● Exercise directions: Your answer should consist solely of the lines from the first line of the data through the line with "The image size is (384, 216).", each reproduced exactly.

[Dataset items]
************
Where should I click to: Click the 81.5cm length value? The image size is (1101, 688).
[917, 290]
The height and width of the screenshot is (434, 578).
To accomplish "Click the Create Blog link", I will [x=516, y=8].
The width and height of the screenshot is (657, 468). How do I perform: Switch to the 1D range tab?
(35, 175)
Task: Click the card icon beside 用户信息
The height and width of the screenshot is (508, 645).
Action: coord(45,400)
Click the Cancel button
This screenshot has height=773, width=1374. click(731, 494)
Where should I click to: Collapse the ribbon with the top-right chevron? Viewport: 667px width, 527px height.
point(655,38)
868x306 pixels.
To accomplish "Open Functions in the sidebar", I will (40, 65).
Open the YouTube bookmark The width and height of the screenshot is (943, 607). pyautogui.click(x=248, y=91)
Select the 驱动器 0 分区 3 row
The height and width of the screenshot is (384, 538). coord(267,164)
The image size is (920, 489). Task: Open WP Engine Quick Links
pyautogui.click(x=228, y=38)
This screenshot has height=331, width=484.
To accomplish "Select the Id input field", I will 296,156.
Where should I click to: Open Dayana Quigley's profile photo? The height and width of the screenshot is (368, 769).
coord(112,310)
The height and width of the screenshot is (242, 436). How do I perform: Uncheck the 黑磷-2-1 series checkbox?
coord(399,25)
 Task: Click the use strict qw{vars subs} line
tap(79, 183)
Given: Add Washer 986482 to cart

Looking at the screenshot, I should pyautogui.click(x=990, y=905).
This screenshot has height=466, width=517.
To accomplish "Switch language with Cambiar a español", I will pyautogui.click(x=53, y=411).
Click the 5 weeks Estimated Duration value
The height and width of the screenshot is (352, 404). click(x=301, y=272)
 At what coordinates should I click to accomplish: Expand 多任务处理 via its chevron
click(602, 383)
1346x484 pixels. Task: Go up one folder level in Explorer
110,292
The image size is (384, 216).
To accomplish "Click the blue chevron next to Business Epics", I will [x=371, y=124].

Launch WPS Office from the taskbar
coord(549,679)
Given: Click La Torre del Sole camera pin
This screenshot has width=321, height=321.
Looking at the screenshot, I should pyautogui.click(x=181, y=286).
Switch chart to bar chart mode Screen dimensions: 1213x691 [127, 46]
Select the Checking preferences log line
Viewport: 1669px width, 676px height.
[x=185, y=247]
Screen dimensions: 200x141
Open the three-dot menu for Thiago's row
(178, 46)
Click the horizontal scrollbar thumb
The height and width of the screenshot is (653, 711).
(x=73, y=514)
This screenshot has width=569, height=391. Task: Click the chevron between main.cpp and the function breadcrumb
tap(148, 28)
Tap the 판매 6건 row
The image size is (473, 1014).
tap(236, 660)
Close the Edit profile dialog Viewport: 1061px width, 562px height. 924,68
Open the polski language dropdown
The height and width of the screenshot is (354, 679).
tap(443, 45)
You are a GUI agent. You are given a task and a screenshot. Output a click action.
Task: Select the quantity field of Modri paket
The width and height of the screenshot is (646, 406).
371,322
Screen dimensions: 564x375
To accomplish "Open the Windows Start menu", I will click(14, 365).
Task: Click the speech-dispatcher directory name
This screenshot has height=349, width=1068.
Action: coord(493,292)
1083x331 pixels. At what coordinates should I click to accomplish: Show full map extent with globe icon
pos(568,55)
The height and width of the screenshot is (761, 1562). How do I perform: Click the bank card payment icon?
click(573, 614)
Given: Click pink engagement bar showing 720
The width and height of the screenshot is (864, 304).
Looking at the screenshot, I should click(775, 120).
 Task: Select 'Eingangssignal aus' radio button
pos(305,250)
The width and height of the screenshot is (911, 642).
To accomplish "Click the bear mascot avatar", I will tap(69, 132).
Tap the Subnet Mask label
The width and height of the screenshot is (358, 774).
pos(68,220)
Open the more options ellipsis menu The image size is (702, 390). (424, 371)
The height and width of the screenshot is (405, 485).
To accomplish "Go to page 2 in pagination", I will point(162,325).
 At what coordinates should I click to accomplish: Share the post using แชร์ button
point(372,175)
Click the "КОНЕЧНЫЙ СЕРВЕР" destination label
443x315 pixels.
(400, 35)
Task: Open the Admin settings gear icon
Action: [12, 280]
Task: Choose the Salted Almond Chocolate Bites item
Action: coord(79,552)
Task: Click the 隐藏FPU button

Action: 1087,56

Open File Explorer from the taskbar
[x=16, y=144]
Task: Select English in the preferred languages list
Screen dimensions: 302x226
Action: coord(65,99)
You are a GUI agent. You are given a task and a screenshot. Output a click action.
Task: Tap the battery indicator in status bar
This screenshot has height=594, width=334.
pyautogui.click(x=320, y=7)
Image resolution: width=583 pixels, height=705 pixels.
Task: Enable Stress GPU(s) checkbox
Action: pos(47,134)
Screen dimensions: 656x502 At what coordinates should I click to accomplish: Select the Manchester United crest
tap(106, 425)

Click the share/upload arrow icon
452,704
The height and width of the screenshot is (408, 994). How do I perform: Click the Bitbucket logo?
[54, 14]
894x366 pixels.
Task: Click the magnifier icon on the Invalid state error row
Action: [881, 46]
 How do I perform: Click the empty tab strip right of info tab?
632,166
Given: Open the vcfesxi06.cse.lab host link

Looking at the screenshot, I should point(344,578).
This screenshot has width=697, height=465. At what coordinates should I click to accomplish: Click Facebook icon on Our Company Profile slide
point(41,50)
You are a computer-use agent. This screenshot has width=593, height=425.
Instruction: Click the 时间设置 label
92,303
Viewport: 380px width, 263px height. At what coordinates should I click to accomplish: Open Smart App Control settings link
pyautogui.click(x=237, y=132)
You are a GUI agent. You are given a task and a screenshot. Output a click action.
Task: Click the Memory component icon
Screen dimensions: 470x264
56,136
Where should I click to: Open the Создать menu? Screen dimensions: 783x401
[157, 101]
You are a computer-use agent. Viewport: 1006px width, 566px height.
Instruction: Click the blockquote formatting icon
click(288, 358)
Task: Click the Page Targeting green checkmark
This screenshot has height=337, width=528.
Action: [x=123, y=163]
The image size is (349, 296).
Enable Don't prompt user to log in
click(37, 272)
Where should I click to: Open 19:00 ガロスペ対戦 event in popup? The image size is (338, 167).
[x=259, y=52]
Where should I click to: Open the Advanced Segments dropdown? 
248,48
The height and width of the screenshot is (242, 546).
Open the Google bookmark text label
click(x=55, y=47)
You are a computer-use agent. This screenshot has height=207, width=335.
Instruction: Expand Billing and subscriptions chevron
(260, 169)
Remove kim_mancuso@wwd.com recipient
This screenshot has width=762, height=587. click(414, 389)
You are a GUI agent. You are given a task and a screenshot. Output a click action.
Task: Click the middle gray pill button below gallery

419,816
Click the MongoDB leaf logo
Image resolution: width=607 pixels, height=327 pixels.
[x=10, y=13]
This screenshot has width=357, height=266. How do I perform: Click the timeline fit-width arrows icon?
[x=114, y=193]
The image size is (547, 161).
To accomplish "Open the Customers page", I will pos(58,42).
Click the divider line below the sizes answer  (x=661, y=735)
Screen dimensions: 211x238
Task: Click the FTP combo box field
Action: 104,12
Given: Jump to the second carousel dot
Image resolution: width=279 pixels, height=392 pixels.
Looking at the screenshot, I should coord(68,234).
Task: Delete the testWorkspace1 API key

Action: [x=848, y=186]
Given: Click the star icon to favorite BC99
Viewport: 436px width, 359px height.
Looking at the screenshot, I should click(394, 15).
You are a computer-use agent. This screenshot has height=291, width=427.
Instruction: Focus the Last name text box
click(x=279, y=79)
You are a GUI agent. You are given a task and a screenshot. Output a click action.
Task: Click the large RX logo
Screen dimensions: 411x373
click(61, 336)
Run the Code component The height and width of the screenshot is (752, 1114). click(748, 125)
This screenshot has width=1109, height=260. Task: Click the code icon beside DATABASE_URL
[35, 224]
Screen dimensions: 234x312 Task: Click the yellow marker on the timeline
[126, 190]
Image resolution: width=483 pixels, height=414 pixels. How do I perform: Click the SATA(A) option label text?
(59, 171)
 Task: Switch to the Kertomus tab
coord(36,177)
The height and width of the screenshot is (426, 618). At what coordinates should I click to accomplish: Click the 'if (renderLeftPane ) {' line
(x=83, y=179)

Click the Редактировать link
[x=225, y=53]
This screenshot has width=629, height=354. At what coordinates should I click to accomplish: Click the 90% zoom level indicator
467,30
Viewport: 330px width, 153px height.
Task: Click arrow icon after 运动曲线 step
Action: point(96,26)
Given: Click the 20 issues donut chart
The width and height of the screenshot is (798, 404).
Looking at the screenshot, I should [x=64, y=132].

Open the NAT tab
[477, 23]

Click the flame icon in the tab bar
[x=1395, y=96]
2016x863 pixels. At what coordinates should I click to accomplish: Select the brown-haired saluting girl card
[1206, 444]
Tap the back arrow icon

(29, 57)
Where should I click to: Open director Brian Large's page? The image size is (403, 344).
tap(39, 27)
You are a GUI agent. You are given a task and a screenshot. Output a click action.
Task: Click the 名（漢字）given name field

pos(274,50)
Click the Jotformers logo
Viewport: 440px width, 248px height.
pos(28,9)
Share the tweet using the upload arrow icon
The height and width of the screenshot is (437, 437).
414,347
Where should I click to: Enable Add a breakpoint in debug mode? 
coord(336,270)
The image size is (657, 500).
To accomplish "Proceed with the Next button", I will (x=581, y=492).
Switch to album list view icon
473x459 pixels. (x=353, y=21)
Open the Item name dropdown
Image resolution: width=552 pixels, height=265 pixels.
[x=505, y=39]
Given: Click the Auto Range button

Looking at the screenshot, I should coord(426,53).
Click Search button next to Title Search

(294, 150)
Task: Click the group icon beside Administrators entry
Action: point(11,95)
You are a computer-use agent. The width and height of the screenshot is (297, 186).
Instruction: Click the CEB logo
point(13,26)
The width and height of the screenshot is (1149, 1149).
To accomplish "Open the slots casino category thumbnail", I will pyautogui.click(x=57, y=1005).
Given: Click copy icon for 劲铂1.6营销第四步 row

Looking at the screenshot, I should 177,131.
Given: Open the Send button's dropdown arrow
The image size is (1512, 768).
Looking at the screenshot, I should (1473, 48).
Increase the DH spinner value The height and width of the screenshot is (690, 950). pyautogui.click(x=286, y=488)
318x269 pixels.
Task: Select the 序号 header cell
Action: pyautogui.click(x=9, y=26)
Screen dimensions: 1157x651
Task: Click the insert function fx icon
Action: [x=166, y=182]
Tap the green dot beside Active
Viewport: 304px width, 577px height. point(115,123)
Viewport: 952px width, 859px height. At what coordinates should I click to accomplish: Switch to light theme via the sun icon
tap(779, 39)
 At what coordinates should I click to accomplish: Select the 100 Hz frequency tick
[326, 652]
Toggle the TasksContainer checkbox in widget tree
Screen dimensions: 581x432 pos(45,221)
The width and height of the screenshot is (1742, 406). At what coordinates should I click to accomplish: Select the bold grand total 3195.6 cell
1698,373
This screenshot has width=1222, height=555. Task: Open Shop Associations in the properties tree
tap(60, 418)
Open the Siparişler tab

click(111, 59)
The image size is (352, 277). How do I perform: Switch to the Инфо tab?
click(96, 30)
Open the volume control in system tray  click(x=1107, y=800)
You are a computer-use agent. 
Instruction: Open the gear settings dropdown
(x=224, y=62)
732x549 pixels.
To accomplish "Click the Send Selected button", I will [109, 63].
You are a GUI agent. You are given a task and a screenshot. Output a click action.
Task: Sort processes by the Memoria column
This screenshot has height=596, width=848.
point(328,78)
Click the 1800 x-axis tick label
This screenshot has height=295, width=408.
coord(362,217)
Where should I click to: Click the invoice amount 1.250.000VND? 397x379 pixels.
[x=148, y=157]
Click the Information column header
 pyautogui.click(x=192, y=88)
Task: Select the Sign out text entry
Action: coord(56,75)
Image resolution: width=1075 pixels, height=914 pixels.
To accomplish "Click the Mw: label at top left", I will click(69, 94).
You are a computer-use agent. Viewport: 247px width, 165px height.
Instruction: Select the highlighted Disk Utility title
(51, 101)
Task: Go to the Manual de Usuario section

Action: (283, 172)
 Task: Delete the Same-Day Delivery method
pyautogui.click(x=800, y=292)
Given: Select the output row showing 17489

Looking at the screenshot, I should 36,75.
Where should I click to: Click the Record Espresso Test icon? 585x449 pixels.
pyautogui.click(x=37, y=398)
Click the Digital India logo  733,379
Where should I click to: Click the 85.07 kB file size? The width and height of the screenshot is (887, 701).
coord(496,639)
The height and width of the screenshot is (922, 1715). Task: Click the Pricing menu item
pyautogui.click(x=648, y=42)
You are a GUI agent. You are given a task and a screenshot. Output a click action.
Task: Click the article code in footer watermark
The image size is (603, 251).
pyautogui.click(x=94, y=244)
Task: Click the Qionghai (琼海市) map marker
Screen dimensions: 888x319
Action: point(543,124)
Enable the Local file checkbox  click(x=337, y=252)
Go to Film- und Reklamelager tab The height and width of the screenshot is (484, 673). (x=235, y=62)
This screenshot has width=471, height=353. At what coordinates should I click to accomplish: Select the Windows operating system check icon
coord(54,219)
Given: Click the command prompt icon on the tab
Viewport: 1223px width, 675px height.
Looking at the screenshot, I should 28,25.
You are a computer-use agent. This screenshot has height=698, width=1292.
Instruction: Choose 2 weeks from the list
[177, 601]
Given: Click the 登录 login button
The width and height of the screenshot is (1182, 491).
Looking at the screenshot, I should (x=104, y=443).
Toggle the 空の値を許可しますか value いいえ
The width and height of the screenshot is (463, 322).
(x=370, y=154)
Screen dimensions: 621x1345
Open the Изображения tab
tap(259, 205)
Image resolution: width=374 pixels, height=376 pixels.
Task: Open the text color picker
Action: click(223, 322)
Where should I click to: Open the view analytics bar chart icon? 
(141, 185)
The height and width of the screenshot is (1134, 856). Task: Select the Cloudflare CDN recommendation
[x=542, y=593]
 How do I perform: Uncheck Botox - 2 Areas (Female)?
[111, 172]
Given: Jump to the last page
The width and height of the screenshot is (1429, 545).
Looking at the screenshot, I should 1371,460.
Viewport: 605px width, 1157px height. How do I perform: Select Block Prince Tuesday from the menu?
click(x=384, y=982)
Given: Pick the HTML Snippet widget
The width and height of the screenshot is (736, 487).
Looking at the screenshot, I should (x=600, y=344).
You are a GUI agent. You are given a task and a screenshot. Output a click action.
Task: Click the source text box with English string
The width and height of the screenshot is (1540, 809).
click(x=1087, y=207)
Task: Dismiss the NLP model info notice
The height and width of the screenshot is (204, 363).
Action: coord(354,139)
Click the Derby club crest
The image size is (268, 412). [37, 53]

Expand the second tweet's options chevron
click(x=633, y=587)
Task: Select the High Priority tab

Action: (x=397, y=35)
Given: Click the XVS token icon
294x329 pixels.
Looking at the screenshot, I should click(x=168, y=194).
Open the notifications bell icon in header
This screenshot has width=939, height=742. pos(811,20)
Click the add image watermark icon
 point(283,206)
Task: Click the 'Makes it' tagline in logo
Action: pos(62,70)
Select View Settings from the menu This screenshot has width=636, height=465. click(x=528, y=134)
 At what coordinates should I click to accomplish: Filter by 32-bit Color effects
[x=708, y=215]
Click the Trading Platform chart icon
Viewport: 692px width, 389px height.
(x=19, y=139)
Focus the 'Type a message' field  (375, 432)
************
● Your response:
Where should I click to: Click the 81.5cm length value? The image size is (1101, 688).
[917, 290]
The height and width of the screenshot is (434, 578).
To accomplish "Click the Create Blog link", I will [x=516, y=8].
The width and height of the screenshot is (657, 468). How do I perform: Switch to the 1D range tab?
(35, 175)
Task: Click the card icon beside 用户信息
The height and width of the screenshot is (508, 645).
Action: coord(45,400)
Click the Cancel button
This screenshot has height=773, width=1374. click(731, 494)
Where should I click to: Collapse the ribbon with the top-right chevron? Viewport: 667px width, 527px height.
point(655,38)
868x306 pixels.
To accomplish "Open Functions in the sidebar", I will (40, 65).
Open the YouTube bookmark The width and height of the screenshot is (943, 607). pyautogui.click(x=248, y=91)
Select the 驱动器 0 分区 3 row
The height and width of the screenshot is (384, 538). coord(267,164)
The image size is (920, 489). Task: Open WP Engine Quick Links
pyautogui.click(x=228, y=38)
This screenshot has height=331, width=484.
To accomplish "Select the Id input field", I will 296,156.
Where should I click to: Open Dayana Quigley's profile photo? The height and width of the screenshot is (368, 769).
coord(112,310)
The height and width of the screenshot is (242, 436). How do I perform: Uncheck the 黑磷-2-1 series checkbox?
coord(399,25)
 Task: Click the use strict qw{vars subs} line
tap(79, 183)
Given: Add Washer 986482 to cart

Looking at the screenshot, I should pyautogui.click(x=990, y=905).
This screenshot has height=466, width=517.
To accomplish "Switch language with Cambiar a español", I will pyautogui.click(x=53, y=411).
Click the 5 weeks Estimated Duration value
The height and width of the screenshot is (352, 404). click(x=301, y=272)
 At what coordinates should I click to accomplish: Expand 多任务处理 via its chevron
click(602, 383)
1346x484 pixels. Task: Go up one folder level in Explorer
110,292
The image size is (384, 216).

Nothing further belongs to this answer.